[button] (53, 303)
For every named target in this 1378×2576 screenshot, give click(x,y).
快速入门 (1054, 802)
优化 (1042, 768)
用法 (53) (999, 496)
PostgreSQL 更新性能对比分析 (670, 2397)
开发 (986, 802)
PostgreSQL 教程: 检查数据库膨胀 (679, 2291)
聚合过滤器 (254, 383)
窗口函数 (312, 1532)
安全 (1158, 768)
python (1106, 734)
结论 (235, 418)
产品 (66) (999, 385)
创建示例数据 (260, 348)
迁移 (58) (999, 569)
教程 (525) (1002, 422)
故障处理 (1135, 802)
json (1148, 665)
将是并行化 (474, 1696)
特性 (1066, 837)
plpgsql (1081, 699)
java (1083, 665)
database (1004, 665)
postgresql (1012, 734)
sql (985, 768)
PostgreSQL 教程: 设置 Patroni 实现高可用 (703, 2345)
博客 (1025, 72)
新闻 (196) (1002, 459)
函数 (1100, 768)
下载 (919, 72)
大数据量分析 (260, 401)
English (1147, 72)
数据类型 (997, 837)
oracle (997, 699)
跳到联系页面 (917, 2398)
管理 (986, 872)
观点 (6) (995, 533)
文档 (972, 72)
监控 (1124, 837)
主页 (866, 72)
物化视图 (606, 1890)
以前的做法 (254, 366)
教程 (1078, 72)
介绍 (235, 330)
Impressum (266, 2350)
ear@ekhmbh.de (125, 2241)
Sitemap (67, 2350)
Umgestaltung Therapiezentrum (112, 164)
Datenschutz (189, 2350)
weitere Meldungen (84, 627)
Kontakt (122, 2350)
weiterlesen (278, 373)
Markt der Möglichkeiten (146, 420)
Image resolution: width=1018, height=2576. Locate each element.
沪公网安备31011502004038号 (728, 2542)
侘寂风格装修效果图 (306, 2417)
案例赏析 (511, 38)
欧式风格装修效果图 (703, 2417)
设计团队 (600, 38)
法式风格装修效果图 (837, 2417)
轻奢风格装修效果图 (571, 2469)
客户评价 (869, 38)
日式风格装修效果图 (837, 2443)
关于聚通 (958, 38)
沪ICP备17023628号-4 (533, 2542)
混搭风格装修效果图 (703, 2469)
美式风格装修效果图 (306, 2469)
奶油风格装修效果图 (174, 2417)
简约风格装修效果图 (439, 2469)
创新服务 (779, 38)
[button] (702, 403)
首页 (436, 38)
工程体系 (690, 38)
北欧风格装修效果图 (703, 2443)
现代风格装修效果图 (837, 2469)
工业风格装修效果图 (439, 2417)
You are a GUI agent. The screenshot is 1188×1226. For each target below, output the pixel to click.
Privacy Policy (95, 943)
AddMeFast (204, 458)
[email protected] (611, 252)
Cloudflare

- EXERCISE TASK -
Return all of the records above unchanged, line for line and in their original order.

- THE ANSWER -
[button] (53, 303)
For every named target in this 1378×2576 screenshot, give click(x,y).
快速入门 (1054, 802)
优化 (1042, 768)
用法 (53) (999, 496)
PostgreSQL 更新性能对比分析 (670, 2397)
开发 (986, 802)
PostgreSQL 教程: 检查数据库膨胀 (679, 2291)
聚合过滤器 (254, 383)
窗口函数 (312, 1532)
安全 (1158, 768)
python (1106, 734)
结论 (235, 418)
产品 (66) (999, 385)
创建示例数据 (260, 348)
迁移 (58) (999, 569)
教程 (525) (1002, 422)
故障处理 (1135, 802)
json (1148, 665)
将是并行化 (474, 1696)
特性 (1066, 837)
plpgsql (1081, 699)
java (1083, 665)
database (1004, 665)
postgresql (1012, 734)
sql (985, 768)
PostgreSQL 教程: 设置 Patroni 实现高可用 (703, 2345)
博客 (1025, 72)
新闻 (196) (1002, 459)
函数 (1100, 768)
下载 (919, 72)
大数据量分析 (260, 401)
English (1147, 72)
数据类型 (997, 837)
oracle (997, 699)
跳到联系页面 (917, 2398)
管理 (986, 872)
观点 (6) (995, 533)
文档 (972, 72)
监控 (1124, 837)
主页 (866, 72)
物化视图 (606, 1890)
以前的做法 (254, 366)
教程 (1078, 72)
介绍 (235, 330)
Impressum (266, 2350)
ear@ekhmbh.de (125, 2241)
Sitemap (67, 2350)
Umgestaltung Therapiezentrum (112, 164)
Datenschutz (189, 2350)
weitere Meldungen (84, 627)
Kontakt (122, 2350)
weiterlesen (278, 373)
Markt der Möglichkeiten (146, 420)
Image resolution: width=1018, height=2576. Locate each element.
沪公网安备31011502004038号 (728, 2542)
侘寂风格装修效果图 (306, 2417)
案例赏析 (511, 38)
欧式风格装修效果图 (703, 2417)
设计团队 (600, 38)
法式风格装修效果图 (837, 2417)
轻奢风格装修效果图 (571, 2469)
客户评价 (869, 38)
日式风格装修效果图 (837, 2443)
关于聚通 (958, 38)
沪ICP备17023628号-4 (533, 2542)
混搭风格装修效果图 (703, 2469)
美式风格装修效果图 (306, 2469)
奶油风格装修效果图 (174, 2417)
简约风格装修效果图 (439, 2469)
创新服务 (779, 38)
[button] (702, 403)
首页 (436, 38)
工程体系 (690, 38)
北欧风格装修效果图 (703, 2443)
现代风格装修效果图 (837, 2469)
工业风格装修效果图 (439, 2417)
You are a GUI agent. The screenshot is 1188×1226. For each target below, output the pixel to click.
Privacy Policy (95, 943)
AddMeFast (204, 458)
[email protected] (611, 252)
Cloudflare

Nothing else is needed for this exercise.